* **Description of the task**: Count the lines in the listing below that contain the string "badge", treating uppercase and lowercase as different. Reply with the number only.

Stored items

+++

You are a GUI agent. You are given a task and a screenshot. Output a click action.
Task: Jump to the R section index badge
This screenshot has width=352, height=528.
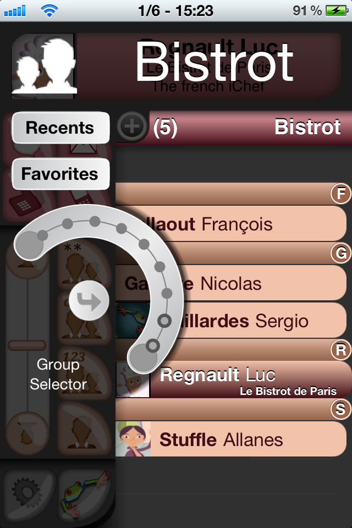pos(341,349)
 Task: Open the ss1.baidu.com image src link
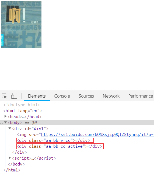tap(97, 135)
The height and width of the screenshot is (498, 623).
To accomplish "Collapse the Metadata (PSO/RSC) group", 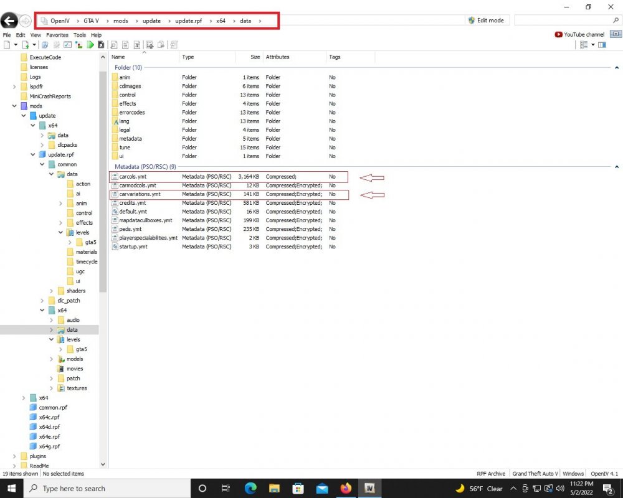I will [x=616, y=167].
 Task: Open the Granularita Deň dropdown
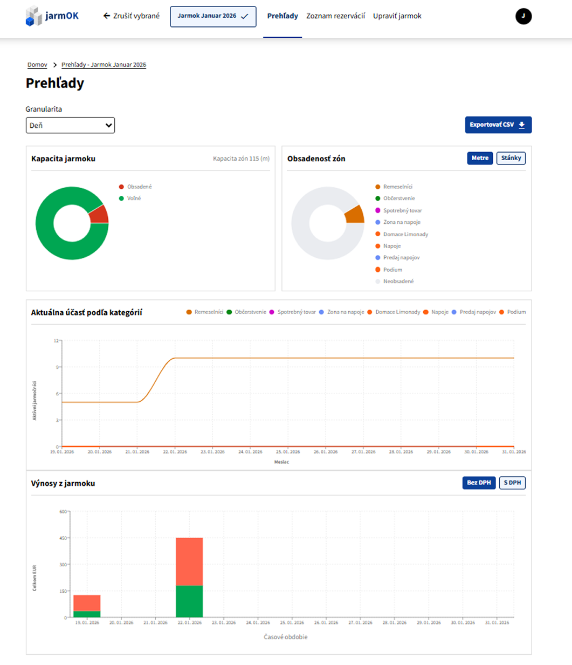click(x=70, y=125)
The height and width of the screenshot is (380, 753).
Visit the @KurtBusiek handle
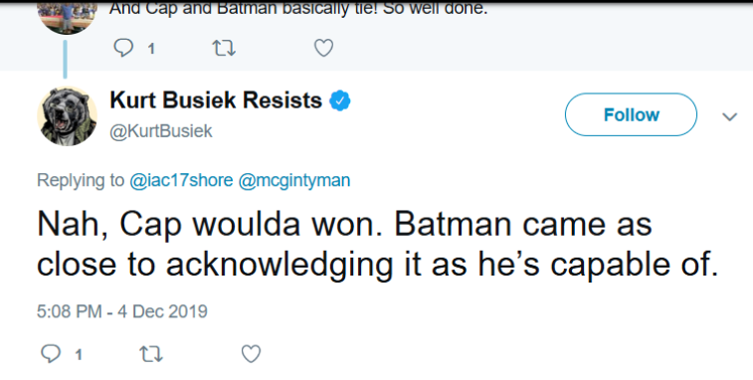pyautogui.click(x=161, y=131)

+++

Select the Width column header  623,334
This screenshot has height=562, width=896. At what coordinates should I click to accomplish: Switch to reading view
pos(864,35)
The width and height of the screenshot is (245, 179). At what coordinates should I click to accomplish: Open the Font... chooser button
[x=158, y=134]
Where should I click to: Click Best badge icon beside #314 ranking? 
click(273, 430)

+++

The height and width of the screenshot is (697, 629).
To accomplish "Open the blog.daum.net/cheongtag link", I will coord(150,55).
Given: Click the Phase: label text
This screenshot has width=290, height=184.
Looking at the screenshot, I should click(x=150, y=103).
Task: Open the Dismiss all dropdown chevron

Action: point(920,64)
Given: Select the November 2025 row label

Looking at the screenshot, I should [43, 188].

+++

* **Result**: 2